Si può dire che la cultura di massa d’oltreoceano ha plasmato intere generazioni di italiani. D’altra parte come resistere?  Dalla stampa, alle produzioni cinematografiche e a quelle musicali è tutta un’esaltazione dei miti americani: la frontiera, la frenesia, la competizione, la gioventù, il consumismo ecc. ecc. A guardarla retrospettivamente la cultura pop si è rivelata un’arma formidabile per l’abbattimento delle culture nazionali e per il controllo della coscienza collettiva. Gli stessi statunitensi riassumono quest’operazione nella formula del soft-power (da utilizzare con o senza l’hard power, dipende dalla resistenza dei popoli).

Dopo i jeans e il jazz del Secondo dopoguerra da qualche tempo abbiamo importato Halloween, il Black Friday e il glamour d’oltreoceano (con tutto ciò che comporta in termini di visione del corpo, di modelli di divertimento ecc.). Contemporaneamente stiamo ammazzando il Primo Maggio e la Festa della Liberazione, per non parlare delle feste religiose. Oggi la cultura di massa made in Usa è esausta. Come riconoscono diversi studiosi da tempo è praticamente incapace di produrre vere novità, ma continua a esercitare il suo ruolo. Non vedete la bandiera a stelle e strisce sventolare decine di volte al giorno su ogni tipo di schermo?

Oltre alla cultura di massa l’american way of life ha investito anche la politica (sul modello statunitense Berlusconi propone la creazione di un Partito Repubblicano da opporre al Partito Democratico), il lavoro (sempre più precario e sfruttato), la distribuzione della ricchezza (sempre più iniqua). Gli Usa sono un Paese con una miseria spaventosa, un ceto medio indebitato fino al collo, un’élite sempre più ricca, un popolo in pratica senza diritti sociali (ma che può protestare per quelli civili, tanto sono messi sempre in discussione) Esattamente quello che è diventata l’Italia.
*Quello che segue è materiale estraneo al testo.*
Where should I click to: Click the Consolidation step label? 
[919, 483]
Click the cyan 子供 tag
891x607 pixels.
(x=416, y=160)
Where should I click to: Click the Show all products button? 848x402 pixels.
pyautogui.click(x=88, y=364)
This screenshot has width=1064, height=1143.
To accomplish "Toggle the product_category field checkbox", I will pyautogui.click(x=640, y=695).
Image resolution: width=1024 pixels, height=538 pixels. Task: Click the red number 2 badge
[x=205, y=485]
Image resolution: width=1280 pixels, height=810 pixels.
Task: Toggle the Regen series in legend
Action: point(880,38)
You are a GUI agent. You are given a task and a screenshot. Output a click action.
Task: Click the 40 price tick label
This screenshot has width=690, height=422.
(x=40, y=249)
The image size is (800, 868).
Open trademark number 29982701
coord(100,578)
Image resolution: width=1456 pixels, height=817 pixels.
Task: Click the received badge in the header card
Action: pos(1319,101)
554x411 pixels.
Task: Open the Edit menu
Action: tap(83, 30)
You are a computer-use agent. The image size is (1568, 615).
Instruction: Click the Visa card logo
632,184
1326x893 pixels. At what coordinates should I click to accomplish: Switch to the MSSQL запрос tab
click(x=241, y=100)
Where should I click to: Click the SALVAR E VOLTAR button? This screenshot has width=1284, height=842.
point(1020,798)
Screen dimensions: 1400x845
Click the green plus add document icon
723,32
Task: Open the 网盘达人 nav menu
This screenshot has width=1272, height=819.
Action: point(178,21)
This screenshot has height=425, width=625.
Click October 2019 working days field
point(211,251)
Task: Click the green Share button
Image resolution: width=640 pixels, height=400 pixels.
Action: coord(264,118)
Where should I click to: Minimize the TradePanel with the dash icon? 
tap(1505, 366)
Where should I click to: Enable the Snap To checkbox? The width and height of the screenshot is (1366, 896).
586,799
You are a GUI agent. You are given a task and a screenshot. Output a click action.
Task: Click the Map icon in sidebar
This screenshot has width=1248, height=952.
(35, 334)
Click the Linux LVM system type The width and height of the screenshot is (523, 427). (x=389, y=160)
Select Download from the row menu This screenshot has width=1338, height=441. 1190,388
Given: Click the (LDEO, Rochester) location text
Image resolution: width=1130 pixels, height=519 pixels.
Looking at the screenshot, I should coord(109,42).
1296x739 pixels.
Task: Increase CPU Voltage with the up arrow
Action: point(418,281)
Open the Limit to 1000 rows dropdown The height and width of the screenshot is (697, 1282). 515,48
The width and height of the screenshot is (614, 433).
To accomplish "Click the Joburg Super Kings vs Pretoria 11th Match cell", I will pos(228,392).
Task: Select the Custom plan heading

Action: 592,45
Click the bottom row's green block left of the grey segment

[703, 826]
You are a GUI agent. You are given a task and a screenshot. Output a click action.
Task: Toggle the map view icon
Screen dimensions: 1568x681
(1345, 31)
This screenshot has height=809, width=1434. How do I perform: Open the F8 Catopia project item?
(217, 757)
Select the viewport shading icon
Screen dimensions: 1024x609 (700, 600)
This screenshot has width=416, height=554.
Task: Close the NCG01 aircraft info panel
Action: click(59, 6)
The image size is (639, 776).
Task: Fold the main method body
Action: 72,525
La Statua del bacio ha dunque un significato politico enorme che il mito nasconde. È l’ennesimo tassello della progressiva perdita di identità del nostro Paese e dell’Europa (non riconosciuta come entità politica dagli USA).  Nel suo piccolo Civitavecchia segue la scia. D’altra parte la città ha un Genius loci debolissimo, anzi forse non ce l’ha proprio, e dunque non mi aspetto che una sollevazione del locale mondo della cultura né della sinistra moderata. C’è invece da aspettarsi che per i civitavecchiesi il Bacio della Vittoria costituirà un’attrazione maggiore di Forte Michelangelo. Anzi, col tempo forse diventerà il simbolo della città. Ma per quel che mi riguarda è il Bacio della sconfitta.